[Stored entries]

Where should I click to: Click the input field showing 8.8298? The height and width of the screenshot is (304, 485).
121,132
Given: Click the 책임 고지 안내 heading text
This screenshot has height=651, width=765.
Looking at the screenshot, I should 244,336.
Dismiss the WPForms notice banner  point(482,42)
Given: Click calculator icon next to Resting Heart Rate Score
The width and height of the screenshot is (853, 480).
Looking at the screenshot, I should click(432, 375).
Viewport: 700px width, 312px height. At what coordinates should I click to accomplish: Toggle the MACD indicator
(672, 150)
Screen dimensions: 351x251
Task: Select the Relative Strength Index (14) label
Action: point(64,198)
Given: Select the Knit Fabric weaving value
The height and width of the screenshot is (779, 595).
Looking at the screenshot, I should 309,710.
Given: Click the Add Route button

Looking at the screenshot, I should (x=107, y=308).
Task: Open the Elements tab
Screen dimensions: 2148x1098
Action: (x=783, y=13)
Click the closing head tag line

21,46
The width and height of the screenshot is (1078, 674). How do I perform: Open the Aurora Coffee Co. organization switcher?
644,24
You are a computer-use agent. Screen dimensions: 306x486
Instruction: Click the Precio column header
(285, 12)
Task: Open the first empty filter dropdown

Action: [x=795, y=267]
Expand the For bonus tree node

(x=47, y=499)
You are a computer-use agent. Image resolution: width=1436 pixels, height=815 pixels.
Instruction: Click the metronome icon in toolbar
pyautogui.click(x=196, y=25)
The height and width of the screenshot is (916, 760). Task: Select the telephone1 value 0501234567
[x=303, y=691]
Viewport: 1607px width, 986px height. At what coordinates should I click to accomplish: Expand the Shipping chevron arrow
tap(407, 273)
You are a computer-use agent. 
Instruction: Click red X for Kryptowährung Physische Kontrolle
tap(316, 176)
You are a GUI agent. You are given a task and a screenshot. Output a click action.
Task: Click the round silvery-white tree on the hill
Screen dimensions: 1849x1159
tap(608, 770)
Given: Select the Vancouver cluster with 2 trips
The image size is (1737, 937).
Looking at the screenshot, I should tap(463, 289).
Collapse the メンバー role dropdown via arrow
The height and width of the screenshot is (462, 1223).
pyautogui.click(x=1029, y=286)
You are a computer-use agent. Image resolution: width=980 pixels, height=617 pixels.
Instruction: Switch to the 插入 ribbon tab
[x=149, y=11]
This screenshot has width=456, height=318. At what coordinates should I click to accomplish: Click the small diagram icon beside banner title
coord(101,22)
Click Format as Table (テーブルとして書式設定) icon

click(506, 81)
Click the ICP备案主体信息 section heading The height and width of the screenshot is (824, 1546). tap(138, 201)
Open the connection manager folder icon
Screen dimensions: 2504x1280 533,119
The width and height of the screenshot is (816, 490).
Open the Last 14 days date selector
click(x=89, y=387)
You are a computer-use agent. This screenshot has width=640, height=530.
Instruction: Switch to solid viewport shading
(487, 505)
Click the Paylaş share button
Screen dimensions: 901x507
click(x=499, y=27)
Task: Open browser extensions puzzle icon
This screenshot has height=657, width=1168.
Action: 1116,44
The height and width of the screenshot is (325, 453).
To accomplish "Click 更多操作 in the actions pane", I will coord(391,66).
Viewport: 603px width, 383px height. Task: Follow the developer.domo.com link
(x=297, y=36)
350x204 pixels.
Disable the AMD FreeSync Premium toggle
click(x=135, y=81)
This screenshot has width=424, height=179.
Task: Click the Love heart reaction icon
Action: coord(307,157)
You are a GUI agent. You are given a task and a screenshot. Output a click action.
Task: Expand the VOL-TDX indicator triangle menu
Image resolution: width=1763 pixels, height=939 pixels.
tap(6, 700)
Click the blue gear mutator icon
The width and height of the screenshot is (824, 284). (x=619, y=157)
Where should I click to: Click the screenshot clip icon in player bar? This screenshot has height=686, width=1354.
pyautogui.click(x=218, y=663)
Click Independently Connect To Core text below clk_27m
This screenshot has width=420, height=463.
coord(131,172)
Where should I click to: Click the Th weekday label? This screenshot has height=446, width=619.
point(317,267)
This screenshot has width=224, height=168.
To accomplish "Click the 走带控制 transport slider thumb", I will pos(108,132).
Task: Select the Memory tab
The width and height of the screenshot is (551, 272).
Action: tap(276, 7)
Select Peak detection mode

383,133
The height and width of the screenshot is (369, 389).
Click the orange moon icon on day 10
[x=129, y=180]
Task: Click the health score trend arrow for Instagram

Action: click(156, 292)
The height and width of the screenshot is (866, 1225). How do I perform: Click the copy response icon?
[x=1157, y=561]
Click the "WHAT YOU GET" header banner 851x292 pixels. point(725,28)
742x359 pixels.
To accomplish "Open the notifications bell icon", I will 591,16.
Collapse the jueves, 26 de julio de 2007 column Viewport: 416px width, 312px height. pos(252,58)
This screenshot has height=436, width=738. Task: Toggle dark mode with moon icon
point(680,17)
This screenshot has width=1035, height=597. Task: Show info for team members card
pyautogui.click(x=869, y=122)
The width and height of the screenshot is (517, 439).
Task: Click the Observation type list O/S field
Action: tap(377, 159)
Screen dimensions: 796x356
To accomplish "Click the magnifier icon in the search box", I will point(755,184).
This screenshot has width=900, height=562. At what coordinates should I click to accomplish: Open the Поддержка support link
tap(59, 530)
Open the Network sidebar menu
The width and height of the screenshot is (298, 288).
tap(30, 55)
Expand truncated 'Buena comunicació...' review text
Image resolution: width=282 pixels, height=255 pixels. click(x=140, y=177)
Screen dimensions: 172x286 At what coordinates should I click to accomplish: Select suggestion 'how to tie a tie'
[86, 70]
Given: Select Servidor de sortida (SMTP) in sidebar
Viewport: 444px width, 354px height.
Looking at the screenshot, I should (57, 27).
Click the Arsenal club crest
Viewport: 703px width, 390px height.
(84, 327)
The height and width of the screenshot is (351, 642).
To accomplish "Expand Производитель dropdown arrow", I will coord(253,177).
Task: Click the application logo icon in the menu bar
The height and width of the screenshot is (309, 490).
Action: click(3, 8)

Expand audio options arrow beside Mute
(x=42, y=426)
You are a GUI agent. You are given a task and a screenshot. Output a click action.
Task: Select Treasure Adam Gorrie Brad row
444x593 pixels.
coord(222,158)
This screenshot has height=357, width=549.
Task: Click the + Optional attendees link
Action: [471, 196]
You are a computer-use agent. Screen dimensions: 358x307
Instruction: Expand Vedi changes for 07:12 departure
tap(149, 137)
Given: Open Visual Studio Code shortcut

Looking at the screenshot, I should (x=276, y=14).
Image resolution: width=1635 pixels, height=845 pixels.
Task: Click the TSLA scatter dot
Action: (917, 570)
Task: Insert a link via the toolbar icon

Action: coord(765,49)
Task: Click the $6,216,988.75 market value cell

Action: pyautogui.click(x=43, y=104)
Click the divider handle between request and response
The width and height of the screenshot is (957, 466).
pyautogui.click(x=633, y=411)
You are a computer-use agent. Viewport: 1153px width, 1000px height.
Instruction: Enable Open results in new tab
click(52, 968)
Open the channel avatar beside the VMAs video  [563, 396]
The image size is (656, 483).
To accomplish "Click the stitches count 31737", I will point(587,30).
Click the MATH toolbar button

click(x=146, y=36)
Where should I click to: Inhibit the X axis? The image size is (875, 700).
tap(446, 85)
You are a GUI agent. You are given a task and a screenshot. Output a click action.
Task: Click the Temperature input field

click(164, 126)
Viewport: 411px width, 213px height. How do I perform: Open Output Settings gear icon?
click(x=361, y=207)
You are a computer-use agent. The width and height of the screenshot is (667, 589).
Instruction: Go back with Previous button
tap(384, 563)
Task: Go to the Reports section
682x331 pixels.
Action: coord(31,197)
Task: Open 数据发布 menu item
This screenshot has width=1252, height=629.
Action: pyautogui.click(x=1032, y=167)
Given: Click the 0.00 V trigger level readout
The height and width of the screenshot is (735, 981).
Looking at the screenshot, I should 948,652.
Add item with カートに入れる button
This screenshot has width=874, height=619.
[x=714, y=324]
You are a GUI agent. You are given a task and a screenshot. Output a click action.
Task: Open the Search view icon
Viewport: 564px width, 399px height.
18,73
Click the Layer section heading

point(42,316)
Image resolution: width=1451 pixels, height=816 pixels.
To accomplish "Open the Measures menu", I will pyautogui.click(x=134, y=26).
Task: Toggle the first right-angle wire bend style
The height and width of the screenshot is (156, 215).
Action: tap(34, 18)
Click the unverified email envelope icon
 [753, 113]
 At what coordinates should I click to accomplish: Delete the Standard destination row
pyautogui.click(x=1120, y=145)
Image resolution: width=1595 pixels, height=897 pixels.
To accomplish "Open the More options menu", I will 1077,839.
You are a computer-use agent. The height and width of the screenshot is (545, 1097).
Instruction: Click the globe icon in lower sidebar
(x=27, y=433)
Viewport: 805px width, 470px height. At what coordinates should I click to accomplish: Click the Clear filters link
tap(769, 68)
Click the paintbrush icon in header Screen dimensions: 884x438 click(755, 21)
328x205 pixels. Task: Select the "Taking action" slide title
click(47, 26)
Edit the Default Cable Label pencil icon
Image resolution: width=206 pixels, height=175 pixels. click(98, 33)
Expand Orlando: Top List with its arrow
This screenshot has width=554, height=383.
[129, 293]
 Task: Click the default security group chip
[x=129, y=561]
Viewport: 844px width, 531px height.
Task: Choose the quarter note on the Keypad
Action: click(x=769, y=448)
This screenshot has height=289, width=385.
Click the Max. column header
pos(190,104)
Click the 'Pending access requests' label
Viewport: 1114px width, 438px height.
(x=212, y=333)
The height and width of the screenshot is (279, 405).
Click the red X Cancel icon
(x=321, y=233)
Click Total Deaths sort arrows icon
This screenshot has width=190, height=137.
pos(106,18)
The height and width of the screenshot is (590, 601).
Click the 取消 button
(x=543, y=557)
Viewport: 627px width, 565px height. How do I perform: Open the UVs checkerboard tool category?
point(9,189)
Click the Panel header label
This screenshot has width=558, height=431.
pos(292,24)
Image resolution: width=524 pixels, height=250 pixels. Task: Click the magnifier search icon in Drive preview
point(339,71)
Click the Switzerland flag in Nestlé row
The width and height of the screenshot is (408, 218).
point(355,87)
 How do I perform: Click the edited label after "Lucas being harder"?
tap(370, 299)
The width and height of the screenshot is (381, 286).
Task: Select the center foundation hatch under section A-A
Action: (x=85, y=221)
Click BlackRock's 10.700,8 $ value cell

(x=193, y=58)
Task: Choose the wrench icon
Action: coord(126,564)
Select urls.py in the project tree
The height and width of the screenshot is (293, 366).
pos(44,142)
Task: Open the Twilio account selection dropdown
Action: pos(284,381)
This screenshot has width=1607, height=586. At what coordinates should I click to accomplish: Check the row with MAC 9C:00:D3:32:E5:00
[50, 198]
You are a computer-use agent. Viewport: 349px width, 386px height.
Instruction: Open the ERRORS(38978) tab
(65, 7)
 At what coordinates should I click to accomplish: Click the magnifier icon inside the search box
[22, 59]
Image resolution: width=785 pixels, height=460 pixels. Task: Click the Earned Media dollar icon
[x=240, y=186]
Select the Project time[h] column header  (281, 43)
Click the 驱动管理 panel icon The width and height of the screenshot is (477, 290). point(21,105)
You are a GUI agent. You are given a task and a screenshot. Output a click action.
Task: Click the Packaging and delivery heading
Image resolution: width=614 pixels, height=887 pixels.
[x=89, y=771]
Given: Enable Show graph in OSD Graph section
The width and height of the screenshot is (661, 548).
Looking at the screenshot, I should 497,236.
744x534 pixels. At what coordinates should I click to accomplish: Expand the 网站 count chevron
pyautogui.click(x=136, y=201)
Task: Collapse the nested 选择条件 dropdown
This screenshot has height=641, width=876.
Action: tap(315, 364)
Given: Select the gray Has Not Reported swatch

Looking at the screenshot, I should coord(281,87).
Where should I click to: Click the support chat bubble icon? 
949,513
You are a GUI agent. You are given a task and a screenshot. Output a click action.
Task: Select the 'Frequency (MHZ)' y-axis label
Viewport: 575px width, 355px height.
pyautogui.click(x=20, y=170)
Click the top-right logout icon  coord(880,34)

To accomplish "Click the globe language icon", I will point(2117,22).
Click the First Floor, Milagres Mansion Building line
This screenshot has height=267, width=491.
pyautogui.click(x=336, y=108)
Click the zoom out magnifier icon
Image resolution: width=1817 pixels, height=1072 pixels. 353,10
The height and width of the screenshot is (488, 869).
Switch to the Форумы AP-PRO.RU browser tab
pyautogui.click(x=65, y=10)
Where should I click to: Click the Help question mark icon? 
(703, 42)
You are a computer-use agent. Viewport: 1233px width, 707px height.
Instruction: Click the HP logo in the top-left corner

* Requirements
Repeat the lines between the one containing "Viewport: 627px width, 565px" and the one containing "point(339,71)", inclusive, with no changes.

* Response to the task
Viewport: 627px width, 565px height. How do I perform: Open the UVs checkerboard tool category?
point(9,189)
Click the Panel header label
This screenshot has width=558, height=431.
pos(292,24)
Image resolution: width=524 pixels, height=250 pixels. Task: Click the magnifier search icon in Drive preview
point(339,71)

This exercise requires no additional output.